Brian Simmons

No. 59
- Position: Offensive lineman

Personal information
- Born: March 16, 1985 (age 40) Raleigh, North Carolina, U.S.
- Height: 6 ft 5 in (1.96 m)
- Weight: 310 lb (141 kg)

Career information
- High school: Southeast Raleigh (NC)
- College: Oklahoma

Career history
- 2010: New England Patriots*
- 2011–2015: Hamilton Tiger-Cats
- 2015: Edmonton Eskimos
- 2016: Hamilton Tiger-Cats
- 2017: Montreal Alouettes
- * Offseason and/or practice squad member only

Awards and highlights
- Grey Cup champion (2015); CFL East All-Star (2014);
- Stats at CFL.ca

= Brian Simmons (Canadian football) =

American gridiron football player (born 1985)

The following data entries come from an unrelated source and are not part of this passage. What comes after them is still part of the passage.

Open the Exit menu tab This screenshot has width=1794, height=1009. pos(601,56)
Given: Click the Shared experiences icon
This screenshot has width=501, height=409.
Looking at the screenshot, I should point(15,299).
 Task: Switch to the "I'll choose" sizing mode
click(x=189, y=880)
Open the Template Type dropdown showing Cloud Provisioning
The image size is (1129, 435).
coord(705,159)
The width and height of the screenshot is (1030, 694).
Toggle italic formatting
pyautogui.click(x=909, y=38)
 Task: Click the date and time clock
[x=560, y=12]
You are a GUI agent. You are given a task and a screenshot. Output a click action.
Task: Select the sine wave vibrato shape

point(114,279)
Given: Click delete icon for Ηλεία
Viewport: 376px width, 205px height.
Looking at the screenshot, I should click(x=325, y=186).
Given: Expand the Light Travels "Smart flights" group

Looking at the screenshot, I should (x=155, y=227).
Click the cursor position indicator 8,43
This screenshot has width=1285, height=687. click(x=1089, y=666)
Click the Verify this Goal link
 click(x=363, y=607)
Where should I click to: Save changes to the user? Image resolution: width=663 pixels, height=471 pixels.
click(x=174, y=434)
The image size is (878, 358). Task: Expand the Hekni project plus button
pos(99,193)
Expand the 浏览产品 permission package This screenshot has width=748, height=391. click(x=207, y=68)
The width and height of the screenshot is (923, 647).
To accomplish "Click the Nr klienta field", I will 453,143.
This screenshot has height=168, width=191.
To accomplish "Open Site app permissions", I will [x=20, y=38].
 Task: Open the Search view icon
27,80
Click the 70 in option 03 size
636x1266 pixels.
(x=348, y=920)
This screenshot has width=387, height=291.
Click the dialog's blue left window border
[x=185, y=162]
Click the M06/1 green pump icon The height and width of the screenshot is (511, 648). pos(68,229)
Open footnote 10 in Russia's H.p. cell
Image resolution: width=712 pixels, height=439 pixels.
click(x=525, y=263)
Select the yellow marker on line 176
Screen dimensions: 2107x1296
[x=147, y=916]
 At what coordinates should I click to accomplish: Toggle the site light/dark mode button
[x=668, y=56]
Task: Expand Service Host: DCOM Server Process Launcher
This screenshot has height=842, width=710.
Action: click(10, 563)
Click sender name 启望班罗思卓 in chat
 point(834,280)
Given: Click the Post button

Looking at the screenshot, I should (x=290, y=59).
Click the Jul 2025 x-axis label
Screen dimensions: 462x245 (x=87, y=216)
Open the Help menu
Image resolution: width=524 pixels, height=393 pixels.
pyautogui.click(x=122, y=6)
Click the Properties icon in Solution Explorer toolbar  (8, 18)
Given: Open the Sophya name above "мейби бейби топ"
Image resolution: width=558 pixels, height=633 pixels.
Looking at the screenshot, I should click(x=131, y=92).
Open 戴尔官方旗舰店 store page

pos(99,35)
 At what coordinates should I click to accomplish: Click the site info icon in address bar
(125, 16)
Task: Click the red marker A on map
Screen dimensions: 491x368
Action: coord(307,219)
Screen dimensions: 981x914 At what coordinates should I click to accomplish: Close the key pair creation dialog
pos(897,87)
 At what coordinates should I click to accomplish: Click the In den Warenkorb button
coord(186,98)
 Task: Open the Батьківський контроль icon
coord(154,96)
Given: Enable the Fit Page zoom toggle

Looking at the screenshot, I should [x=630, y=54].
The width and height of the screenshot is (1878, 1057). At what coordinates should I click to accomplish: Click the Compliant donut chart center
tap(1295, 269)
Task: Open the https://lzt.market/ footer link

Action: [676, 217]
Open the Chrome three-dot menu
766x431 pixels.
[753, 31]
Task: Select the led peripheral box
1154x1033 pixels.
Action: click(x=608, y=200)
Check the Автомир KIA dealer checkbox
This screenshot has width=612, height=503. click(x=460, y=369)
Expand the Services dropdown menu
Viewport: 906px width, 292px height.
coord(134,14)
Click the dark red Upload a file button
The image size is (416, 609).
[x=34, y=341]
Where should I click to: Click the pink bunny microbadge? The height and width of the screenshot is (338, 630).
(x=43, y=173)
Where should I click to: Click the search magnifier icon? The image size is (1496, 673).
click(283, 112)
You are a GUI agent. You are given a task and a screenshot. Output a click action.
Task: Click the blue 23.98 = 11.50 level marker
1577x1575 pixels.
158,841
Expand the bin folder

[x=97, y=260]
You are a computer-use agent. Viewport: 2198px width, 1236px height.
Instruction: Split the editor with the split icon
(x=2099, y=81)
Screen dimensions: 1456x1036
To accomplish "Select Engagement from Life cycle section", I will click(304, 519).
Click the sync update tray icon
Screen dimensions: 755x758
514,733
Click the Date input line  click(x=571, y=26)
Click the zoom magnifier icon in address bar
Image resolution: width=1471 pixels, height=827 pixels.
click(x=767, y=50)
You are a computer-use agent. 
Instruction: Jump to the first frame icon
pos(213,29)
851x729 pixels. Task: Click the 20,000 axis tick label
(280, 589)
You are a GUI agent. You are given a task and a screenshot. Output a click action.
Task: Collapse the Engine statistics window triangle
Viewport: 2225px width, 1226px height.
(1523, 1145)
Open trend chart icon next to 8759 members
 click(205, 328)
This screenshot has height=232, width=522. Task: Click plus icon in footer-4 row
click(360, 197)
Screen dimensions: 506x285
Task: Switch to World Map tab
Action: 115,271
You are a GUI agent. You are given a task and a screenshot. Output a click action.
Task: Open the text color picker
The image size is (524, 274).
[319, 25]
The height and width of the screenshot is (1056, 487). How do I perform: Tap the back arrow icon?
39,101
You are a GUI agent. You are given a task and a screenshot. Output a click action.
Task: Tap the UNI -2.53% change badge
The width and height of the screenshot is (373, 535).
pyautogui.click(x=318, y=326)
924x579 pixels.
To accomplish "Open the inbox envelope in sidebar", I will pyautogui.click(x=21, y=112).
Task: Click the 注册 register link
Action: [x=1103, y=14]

Brian Simmons (born March 16, 1985) is an American former professional football offensive tackle who played in the Canadian Football League (CFL). He was signed by the New England Patriots as an undrafted free agent in 2010. Following his release, he signed with the Hamilton Tiger-Cats on May 18, 2011. He played college football at Oklahoma.

Simmons was born in Charlotte NC. He and his mother moved to Raleigh NC in 1987.